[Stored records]
====
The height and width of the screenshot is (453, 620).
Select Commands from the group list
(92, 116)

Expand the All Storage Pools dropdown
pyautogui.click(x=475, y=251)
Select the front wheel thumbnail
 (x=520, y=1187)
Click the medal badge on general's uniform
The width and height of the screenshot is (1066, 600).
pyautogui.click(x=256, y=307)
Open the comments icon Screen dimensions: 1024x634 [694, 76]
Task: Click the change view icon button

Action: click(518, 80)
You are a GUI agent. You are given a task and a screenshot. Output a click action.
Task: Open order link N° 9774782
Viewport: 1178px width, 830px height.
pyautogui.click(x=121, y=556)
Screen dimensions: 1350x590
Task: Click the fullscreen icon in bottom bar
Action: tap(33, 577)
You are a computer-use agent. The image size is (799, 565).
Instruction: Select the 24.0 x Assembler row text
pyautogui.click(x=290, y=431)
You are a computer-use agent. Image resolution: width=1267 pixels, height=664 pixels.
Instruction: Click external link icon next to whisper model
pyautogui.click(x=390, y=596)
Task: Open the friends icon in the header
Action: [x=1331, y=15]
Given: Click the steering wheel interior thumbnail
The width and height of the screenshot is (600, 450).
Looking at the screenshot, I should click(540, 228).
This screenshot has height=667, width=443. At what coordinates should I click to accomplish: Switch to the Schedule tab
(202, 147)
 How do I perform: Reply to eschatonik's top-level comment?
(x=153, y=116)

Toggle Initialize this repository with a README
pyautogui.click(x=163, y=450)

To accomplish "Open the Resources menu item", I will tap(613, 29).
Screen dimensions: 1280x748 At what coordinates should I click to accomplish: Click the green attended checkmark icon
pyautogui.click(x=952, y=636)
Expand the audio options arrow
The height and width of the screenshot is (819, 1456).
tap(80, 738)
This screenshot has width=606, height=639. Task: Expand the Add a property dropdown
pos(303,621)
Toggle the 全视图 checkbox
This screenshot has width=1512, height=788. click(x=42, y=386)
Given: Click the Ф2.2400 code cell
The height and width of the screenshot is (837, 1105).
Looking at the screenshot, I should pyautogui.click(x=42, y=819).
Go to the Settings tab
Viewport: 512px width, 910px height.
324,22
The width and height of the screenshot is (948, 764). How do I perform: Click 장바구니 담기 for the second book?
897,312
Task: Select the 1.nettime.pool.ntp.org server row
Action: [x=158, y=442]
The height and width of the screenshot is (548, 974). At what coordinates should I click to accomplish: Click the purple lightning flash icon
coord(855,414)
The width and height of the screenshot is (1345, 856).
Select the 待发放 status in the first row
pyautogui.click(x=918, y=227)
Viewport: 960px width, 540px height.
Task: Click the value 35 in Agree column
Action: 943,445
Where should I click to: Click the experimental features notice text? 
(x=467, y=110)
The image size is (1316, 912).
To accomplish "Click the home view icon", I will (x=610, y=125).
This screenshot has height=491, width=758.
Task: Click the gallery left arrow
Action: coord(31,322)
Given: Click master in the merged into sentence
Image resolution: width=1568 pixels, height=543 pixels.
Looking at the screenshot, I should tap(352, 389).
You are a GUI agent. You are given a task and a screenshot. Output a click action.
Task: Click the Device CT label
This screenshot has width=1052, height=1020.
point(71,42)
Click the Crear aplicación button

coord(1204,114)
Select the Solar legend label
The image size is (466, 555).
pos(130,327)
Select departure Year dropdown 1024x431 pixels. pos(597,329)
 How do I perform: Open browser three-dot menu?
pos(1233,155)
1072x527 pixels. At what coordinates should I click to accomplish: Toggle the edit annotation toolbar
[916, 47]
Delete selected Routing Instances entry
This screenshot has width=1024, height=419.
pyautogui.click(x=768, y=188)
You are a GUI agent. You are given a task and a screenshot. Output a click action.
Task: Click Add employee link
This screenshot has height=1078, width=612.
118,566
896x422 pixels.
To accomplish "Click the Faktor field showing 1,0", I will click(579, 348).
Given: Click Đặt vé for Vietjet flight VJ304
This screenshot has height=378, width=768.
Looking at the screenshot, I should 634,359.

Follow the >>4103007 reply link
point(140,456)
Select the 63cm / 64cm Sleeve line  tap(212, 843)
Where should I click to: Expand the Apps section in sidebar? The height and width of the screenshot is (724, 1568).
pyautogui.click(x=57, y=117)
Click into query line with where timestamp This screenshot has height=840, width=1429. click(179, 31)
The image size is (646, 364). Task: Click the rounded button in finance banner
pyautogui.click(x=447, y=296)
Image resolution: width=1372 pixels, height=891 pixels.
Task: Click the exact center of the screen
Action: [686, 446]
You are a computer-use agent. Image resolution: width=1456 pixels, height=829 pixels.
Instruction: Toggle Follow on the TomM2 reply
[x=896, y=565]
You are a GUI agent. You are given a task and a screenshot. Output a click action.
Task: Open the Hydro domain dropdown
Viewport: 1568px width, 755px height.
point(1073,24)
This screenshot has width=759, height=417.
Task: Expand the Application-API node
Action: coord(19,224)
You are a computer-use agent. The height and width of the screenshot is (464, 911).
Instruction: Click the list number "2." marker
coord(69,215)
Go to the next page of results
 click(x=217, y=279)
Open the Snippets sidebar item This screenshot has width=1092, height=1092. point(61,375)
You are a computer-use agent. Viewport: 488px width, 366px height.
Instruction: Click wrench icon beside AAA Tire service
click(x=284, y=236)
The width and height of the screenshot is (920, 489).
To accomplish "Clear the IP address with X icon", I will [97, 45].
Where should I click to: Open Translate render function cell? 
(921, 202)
====
Reproduce verbatim the entries beginning at the line that contains "The image size is (1316, 912)." and ending after the line that contains "pyautogui.click(x=768, y=188)", both lines included.

Result below:
The image size is (1316, 912).
To accomplish "Click the home view icon", I will (x=610, y=125).
This screenshot has height=491, width=758.
Task: Click the gallery left arrow
Action: coord(31,322)
Given: Click master in the merged into sentence
Image resolution: width=1568 pixels, height=543 pixels.
Looking at the screenshot, I should tap(352, 389).
You are a GUI agent. You are given a task and a screenshot. Output a click action.
Task: Click the Device CT label
This screenshot has width=1052, height=1020.
point(71,42)
Click the Crear aplicación button

coord(1204,114)
Select the Solar legend label
The image size is (466, 555).
pos(130,327)
Select departure Year dropdown 1024x431 pixels. pos(597,329)
 How do I perform: Open browser three-dot menu?
pos(1233,155)
1072x527 pixels. At what coordinates should I click to accomplish: Toggle the edit annotation toolbar
[916, 47]
Delete selected Routing Instances entry
This screenshot has width=1024, height=419.
pyautogui.click(x=768, y=188)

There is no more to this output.